Aku diterpa badai yang sangat dahsyat, aku dikucilkan banyak orang. Aku tak sanggup
dengan terpaan itu aku kecewa dengan perlakuan mereka. Mereka mengurungku disuatu tempat,
mereka meperlakukan aku seperti hewan peliharaan tanpa perhatian dan belas kasih sayang. Di
tempat ini timbullah berbagai pemikiran pemikiran negative bahwasanya aku tak dianggap lagi,
aku manusia biadap dan tak layak untuk hidup. Aku memberontak dan pikiranku tak karuan, aku
sungguh tak berdaya. Semakin hari semakin lama aku dikurung di tempat itu, pikiranku pun kian
makin menjadi-jadi. Batinku yang belum menerima perlakuan itu semakin menderu dan terus
berontok. Beberapa hari kemudian aku di keluarkan dari tempat itu, aku berfikir kehidupanku
setelah ini akan membaik ternyata orang-orang sudah terlanjur menganggapku sebagai orang
gila. Tak terima anggapan itu aku tak mau tinggal dirumah dan akhirnya aku pergi dari rumah
dan memilih berkelana, berjalan tak tahu arah.
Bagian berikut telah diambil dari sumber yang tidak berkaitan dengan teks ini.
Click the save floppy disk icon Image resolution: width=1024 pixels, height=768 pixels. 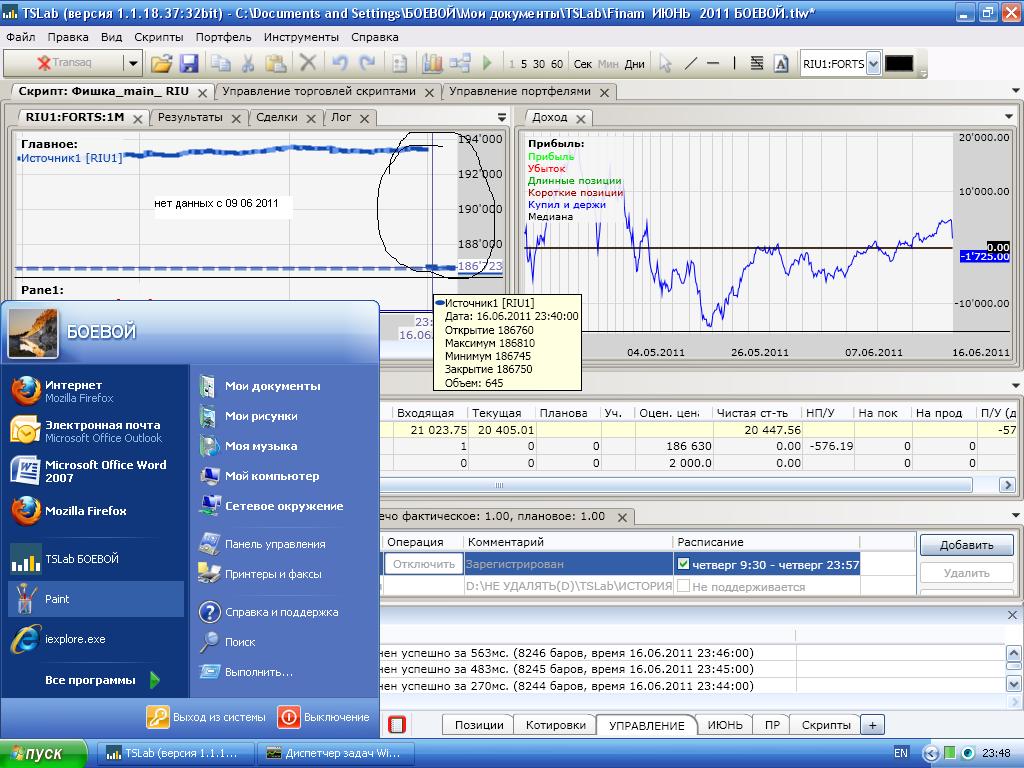coord(188,64)
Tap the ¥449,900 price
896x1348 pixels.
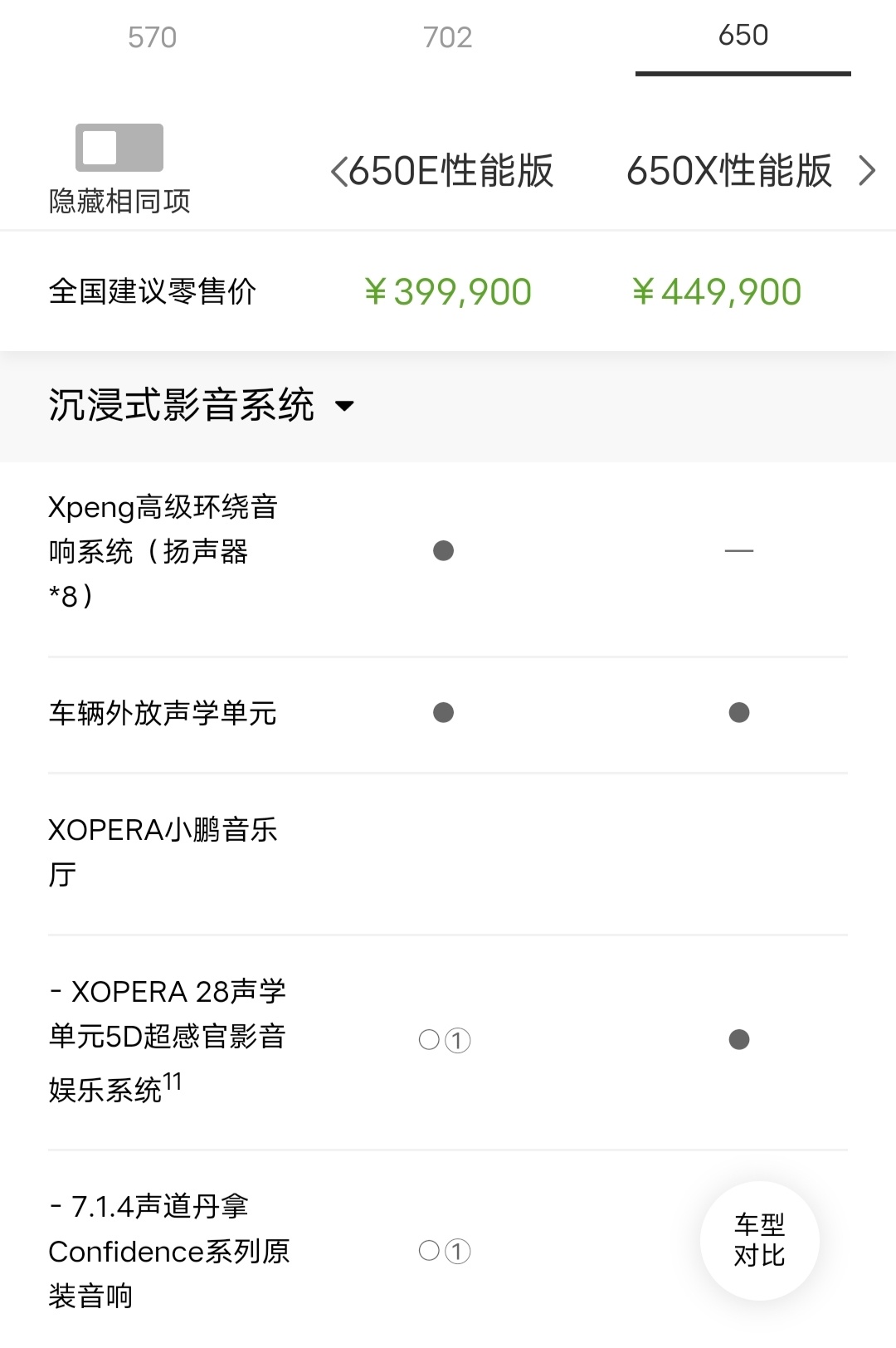[x=717, y=292]
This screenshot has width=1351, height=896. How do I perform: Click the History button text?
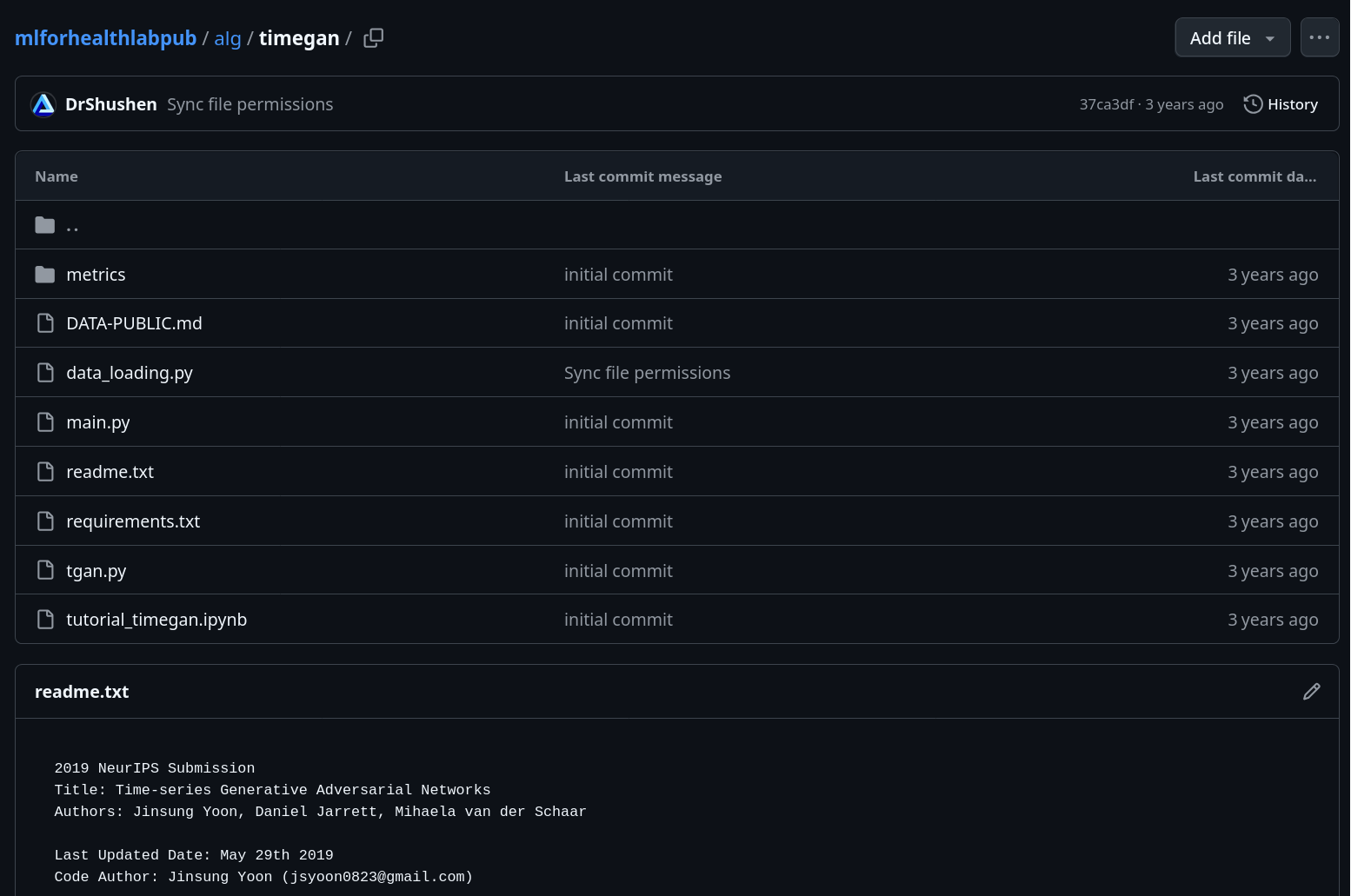[1292, 104]
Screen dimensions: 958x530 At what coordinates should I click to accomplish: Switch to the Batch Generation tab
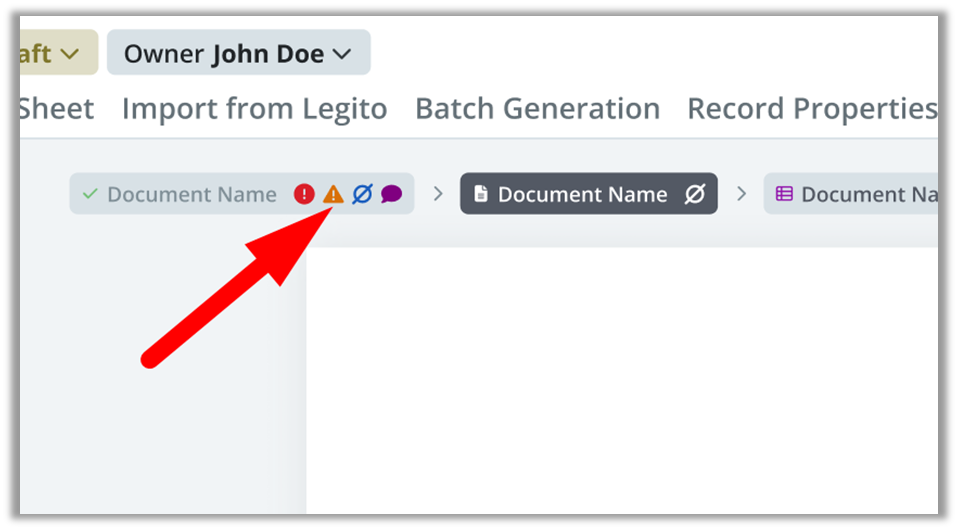[538, 109]
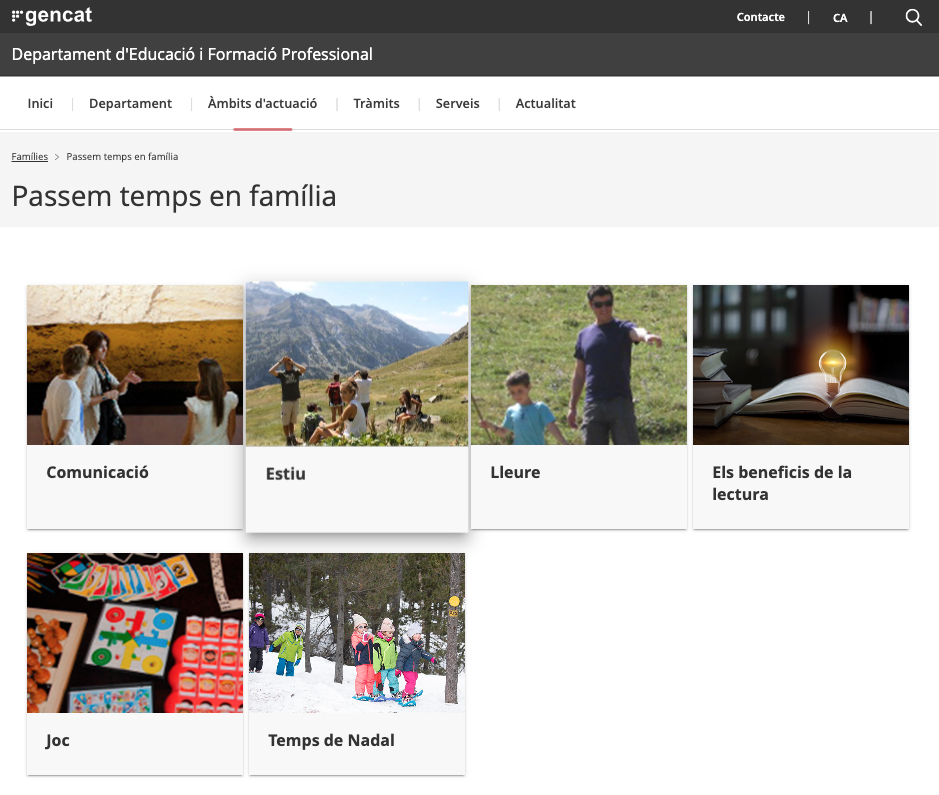Click the Joc board games image

coord(134,632)
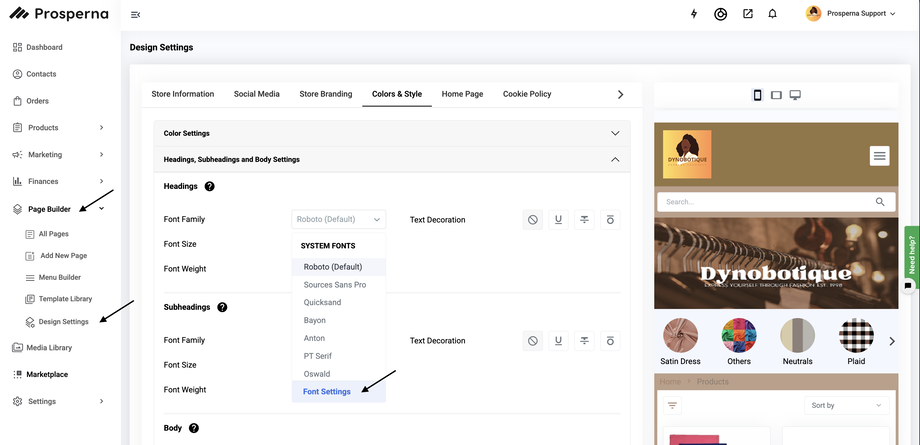Open the notifications bell
This screenshot has height=445, width=920.
pyautogui.click(x=772, y=14)
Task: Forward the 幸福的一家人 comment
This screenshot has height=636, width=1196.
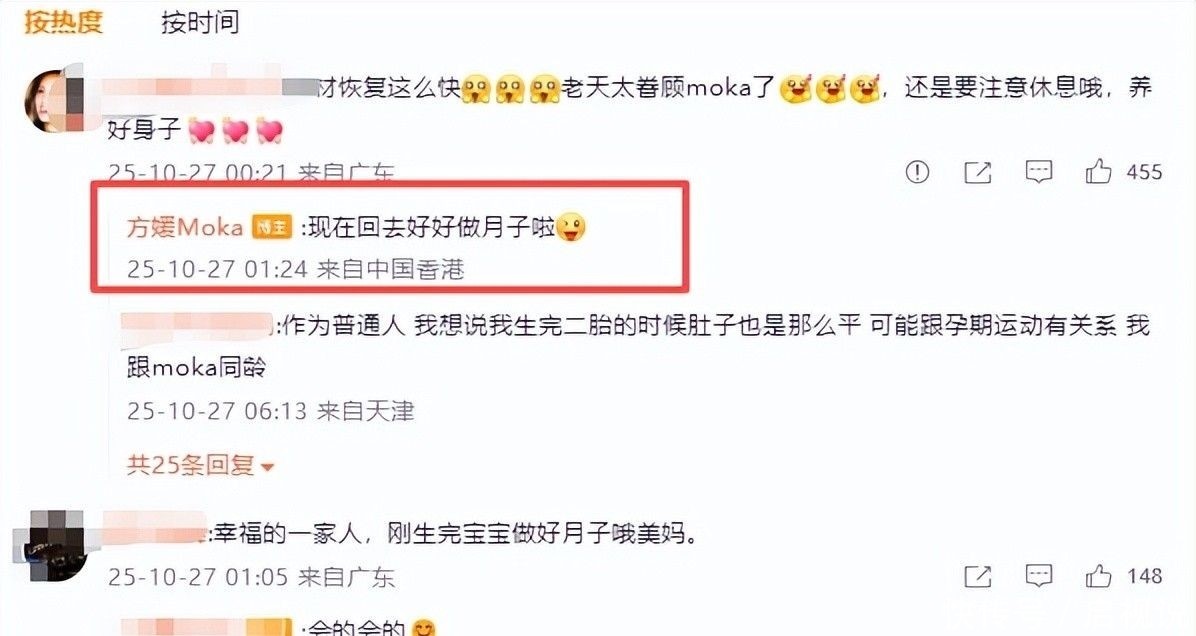Action: coord(978,577)
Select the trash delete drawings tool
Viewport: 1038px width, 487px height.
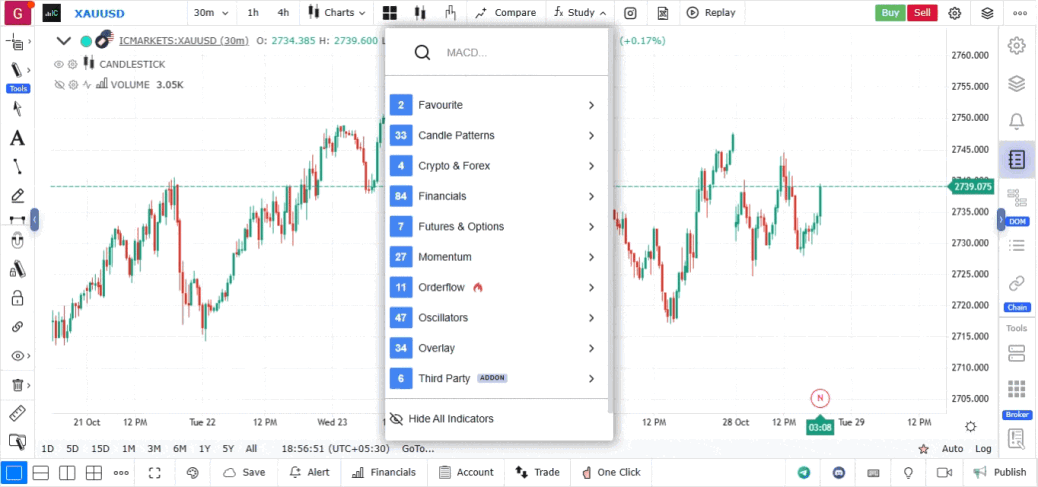pos(17,385)
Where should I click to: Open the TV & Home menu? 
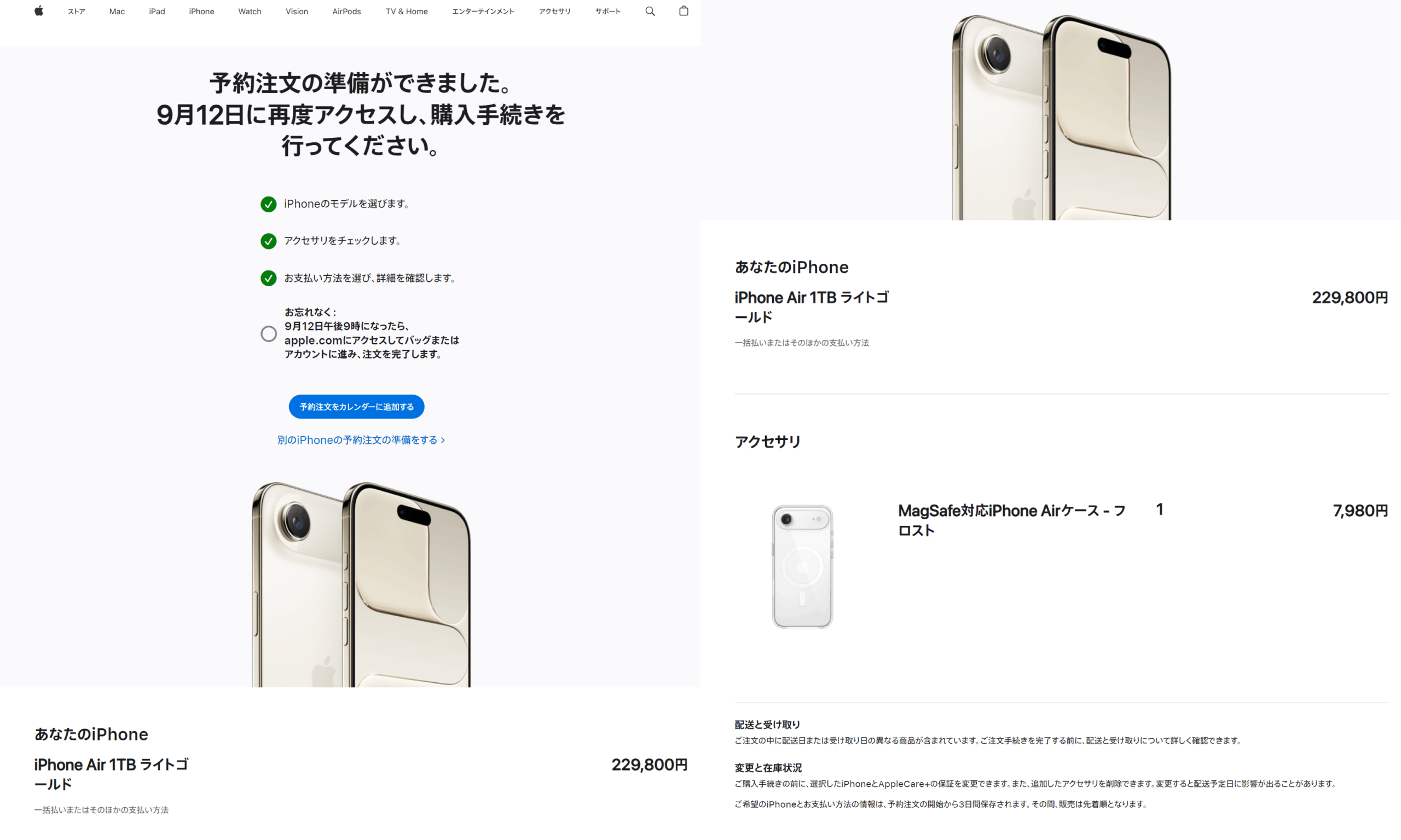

Hari terus berganti dan aku masih di tempat yang tak pernah aku kenal namanya. Terlihat
dari kejauhan ada segerombalan orang yang datang menghampiriku, tak ku sangka mereka
mengelilingiku dan membawaku pergi. aku mengenali mereka dan mereka merupakan saudara-
saudaraku yang kejam itu. Aku kembali pulang ke rumah tempat dimana aku tidak mau
menginjakkan telapak kakiku disana. Aku berontak tak mau masuk rumah, mereka terus
memaksa aku hingga kedua pergelangan tangan dan kakiku dipegang sangat erat yang
membuatku tak berdaya. Aku terus memberontak tak mau tinggal di rumah, pikiranku makin
menjadi dan tak karuan. Pada keesokan harinya aku dipasung, kedua kaki ku dipasangi kayu
yang cukup besar dan berat. Aku seolah terbelenggu, membatasi semua ruang gerakku. Aku tak
bisa berdaya hanya imajinasi liarku yang makin menderu.